## Page excerpt
All diners are served at least one amuse-bouche and a variety of breads. The restaurant stocks a wine list of 1,800 selections. For the fourth course diners choose either cheese or dessert.

The bar has its own lighter menu ranging from snacks to tartes flambées and large plates.

While the restaurant is haute cuisine, the dress code is business casual; Kreuther has stated "My intent was always to have a comfortable environment where people feel good in it and bring it really down to earth", so he eliminated the need for diners to wear formal wear, a business suit, or tie or jacket.

==Awards and accolades==
Gabriel Kreuther received its first Michelin star in 2015 shortly after opening.

The New York Times awarded the restaurant three stars in 2015.

The Village Voice named it Best New Restaurant in 2015.

AAA Five Diamond Award (2012–2025).

In 2016 the restaurant was rated by Grub Street as having the best bar food in the city.

It has been on Wine Enthusiasts annual list of America's 100 Best Wine Restaurants multiple times since 2016.

The restaurant first entered Zagat's list of the best restaurants in New York City in October 2016.

It has been a member of the Relais & Châteaux association since 2017.

Business Insider included it in its list of "The 50 best restaurants in America" in 2017.

New York Magazine awarded it an 86/100 in 2019.

In 2019, it gained a second star by Michelin.

In 2020, the restaurant was inducted into Les Grandes Tables du Monde.

In 2022, it won the Grand Award from Wine Spectator.

## Tasks and exercises
1) In the restaurant awards text, which accolades did the restaurant first receive in 2019 or later? Give each with its year.
2) Pick up the restaurant awards text after its final sentence and continue it.

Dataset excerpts
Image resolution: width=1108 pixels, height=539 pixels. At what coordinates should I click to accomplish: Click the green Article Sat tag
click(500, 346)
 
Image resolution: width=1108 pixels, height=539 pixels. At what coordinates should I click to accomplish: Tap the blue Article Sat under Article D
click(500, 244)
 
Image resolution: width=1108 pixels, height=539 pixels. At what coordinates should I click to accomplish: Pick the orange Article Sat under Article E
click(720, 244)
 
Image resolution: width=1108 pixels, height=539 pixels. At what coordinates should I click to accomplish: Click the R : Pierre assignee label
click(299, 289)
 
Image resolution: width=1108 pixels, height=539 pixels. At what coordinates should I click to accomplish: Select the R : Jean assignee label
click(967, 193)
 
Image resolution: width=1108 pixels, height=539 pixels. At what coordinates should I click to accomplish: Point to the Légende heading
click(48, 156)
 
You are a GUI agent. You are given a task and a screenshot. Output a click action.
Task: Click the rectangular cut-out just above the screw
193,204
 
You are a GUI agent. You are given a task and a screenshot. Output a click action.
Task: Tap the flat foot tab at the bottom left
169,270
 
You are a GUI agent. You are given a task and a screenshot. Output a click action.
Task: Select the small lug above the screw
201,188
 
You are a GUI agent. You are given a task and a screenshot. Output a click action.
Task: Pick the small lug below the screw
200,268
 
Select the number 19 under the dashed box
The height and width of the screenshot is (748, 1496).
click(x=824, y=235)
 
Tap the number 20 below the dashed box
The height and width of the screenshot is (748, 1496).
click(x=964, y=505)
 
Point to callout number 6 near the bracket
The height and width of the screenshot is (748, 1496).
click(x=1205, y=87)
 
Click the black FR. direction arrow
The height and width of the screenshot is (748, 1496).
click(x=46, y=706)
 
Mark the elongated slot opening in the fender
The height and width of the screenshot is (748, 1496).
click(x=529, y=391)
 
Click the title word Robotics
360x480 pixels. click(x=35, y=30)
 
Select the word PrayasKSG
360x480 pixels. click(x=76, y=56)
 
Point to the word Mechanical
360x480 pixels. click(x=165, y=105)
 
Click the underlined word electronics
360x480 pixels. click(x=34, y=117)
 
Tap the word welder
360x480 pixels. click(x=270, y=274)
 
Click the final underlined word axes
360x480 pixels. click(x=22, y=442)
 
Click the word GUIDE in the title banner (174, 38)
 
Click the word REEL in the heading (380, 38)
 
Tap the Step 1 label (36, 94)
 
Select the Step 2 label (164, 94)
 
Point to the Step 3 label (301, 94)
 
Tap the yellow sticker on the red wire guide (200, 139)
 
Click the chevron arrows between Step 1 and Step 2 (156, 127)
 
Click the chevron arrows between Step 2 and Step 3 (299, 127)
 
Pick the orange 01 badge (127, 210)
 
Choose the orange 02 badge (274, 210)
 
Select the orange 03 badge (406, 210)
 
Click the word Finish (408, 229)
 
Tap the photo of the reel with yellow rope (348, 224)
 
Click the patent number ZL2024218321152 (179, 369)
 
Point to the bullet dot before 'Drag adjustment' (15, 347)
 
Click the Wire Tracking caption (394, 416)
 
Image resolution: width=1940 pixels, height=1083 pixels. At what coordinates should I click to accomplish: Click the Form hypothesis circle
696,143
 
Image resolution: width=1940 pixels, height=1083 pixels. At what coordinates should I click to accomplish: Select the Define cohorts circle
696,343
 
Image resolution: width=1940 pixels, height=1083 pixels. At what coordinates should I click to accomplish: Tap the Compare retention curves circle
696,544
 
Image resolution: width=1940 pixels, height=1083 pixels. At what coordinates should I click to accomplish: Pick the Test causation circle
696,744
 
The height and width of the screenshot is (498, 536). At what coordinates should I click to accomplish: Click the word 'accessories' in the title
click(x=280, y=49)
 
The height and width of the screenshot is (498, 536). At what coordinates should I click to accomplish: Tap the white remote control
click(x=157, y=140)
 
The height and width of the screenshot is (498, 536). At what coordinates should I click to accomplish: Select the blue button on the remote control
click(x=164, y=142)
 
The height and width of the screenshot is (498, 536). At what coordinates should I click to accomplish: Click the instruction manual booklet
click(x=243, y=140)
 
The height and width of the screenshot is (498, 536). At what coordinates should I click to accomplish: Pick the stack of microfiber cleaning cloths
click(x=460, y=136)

## Answers
1)
- An 86/100 rating from New York Magazine (2019)
- A second Michelin star (2019)
- Induction into Les Grandes Tables du Monde (2020)
- The Grand Award from Wine Spectator (2022)

2)
In 2023, the restaurant received the highest rating, five stars, in Forbes Travel Guide, and it was included in The New York Times list of the "100 Best Restaurants of New York City".

==Former chocolate store==
Marc Aumont, the restaurant's pastry chef, opened Kreuther Handcrafted Chocolate next door to the restaurant in 2016. It specializes in a variety of different flavored truffles/bonbons as well as "cheesecake" macarons, a chocolate-tasting menu, and a variety of pastries and drinks. Their bourbon chocolate bar won silver at The International Chocolate Awards. Multiple of their other truffles, such as their pumpkin sesame mole and forbidden rice, have won awards from there as well. More locally, their Middle Eastern Crunch, a halvah and pistachio bar, was noted by New York Magazine. Their iced hot chocolate is noted as one of the best in the city by the New York Post. Eater awarded it one of the top chocolate shops in America as well. During the COVID-19 pandemic, the store closed in February 2020, and they now sell their chocolates and pastries via their website.